(Stored records)
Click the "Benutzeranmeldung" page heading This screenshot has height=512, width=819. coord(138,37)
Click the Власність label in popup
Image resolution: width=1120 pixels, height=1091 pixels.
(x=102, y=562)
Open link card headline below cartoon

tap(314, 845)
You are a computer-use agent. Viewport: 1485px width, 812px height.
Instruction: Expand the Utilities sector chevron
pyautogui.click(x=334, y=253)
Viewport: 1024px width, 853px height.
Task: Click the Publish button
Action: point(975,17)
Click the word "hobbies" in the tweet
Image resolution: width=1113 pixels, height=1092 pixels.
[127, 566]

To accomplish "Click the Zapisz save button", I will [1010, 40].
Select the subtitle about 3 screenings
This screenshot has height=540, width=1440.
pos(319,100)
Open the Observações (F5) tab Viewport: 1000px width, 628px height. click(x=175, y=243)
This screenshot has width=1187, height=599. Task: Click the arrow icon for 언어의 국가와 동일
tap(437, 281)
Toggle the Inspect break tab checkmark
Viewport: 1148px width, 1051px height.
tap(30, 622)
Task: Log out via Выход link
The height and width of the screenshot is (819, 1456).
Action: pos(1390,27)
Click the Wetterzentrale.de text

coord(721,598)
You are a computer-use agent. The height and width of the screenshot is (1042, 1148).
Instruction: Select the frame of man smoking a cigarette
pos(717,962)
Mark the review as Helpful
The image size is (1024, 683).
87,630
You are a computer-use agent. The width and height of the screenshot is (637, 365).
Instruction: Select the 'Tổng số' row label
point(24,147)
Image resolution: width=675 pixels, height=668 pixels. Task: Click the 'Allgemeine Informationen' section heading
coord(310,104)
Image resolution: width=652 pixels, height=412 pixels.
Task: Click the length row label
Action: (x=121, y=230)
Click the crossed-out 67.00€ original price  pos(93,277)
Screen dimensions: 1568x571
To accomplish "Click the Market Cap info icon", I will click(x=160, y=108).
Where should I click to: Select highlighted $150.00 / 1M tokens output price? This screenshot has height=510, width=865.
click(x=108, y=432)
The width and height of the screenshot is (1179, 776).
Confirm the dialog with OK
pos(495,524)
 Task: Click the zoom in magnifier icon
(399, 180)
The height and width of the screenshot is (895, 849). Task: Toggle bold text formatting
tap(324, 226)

### TASK GOAL
Would you output the lines from the one that contains "Task: Click the zoom in magnifier icon" to the end of the data, both ends included, exactly as they appear?

### WRITTEN RESPONSE
 Task: Click the zoom in magnifier icon
(399, 180)
The height and width of the screenshot is (895, 849). Task: Toggle bold text formatting
tap(324, 226)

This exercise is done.